For the first time, scientists have shown they can correct gene mutations in human embryos — a breakthrough with implications for multiple sclerosis (MS) and several other diseases.

This landmark study was a collaboration involving scientists at the Salk Institute in La Jolla, California; the Oregon Health & Science University in Portland, and Korea’s Institute for Basic Science. Their study, “Correction of a pathogenic gene mutation in human embryos,” recently appeared in the journal Nature.

More than 10,000 single-gene hereditary disorders can be passed down to future generations, affecting millions of people worldwide. Some are autosomal dominant mutations, meaning that a single copy of a gene from one parent can cause clinical symptoms. Others don’t show symptoms until later in life.

Examples of autosomal dominant mutations include BRCA1 and BRCA2 mutations that increase a woman’s risk of developing breast and ovarian cancer, or the HTT gene responsible for Huntington’s disease.
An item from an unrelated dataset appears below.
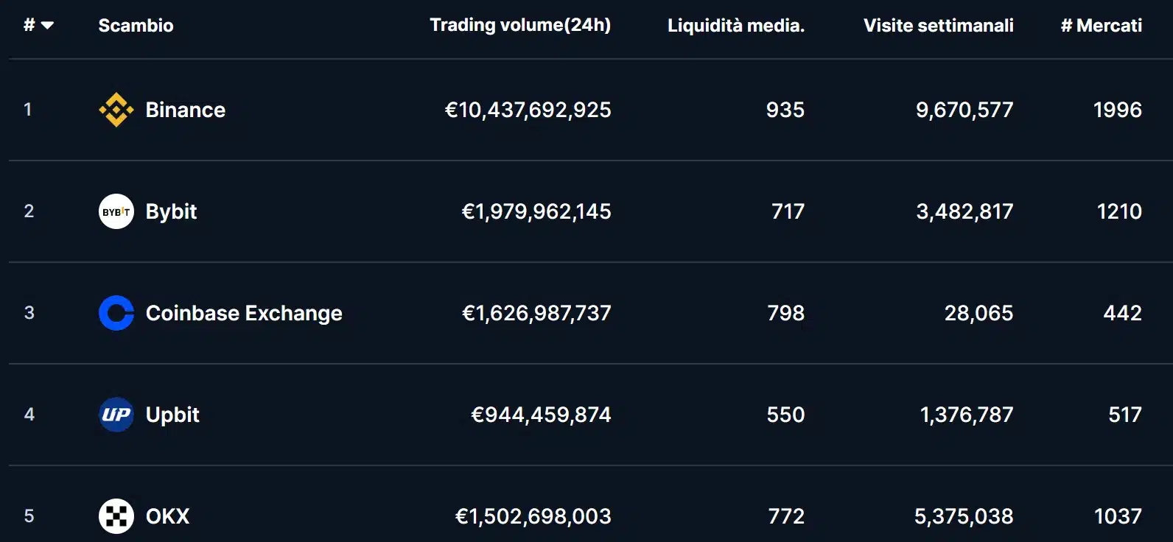
Task: Open the Coinbase Exchange link
Action: click(244, 313)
In the study, researchers focused on a mutation in the MYBPC3 gene that causes hypertrophic cardiomyopathy, a serious and life-threatening heart condition. To correct the mutation, they used a new tool called CRISPR-Cas9. CRISPR functions by finding mutated DNA, snipping out the mutations and replacing them with a correct gene sequence based on matched normal DNA.

After obtaining informed consent, the study generated 75 human embryos from donated eggs and sperm. The sperm donated by the “father” carried a mutation on the MYBPC3 gene. The eggs were normal.

Scientists corrected the gene mutations by injecting sperm into eggs to create normal embryos. CRISPR was used in the sperm; once in contact with normal DNA from the egg, the mutated MYBPC3 sequence was replaced with the normal gene sequence from the mother.

Of the 75 human embryos generated, 72 percent were successfully corrected for the MYBPC3 gene mutation.

The team also showed that this correction could be passed on to future cells, which has been a problem for past researchers.

The study shows it may be possible to correct germline mutations before they are passed on to the offspring. Researchers, however, warn that many studies are still needed to ensure that this approach is safe and effective, and that it has no unintentional side effects.

“Despite remarkable targeting efficiency,” authors concluded, “genome editing approaches must be further optimized before clinical application of germline correction can be considered.”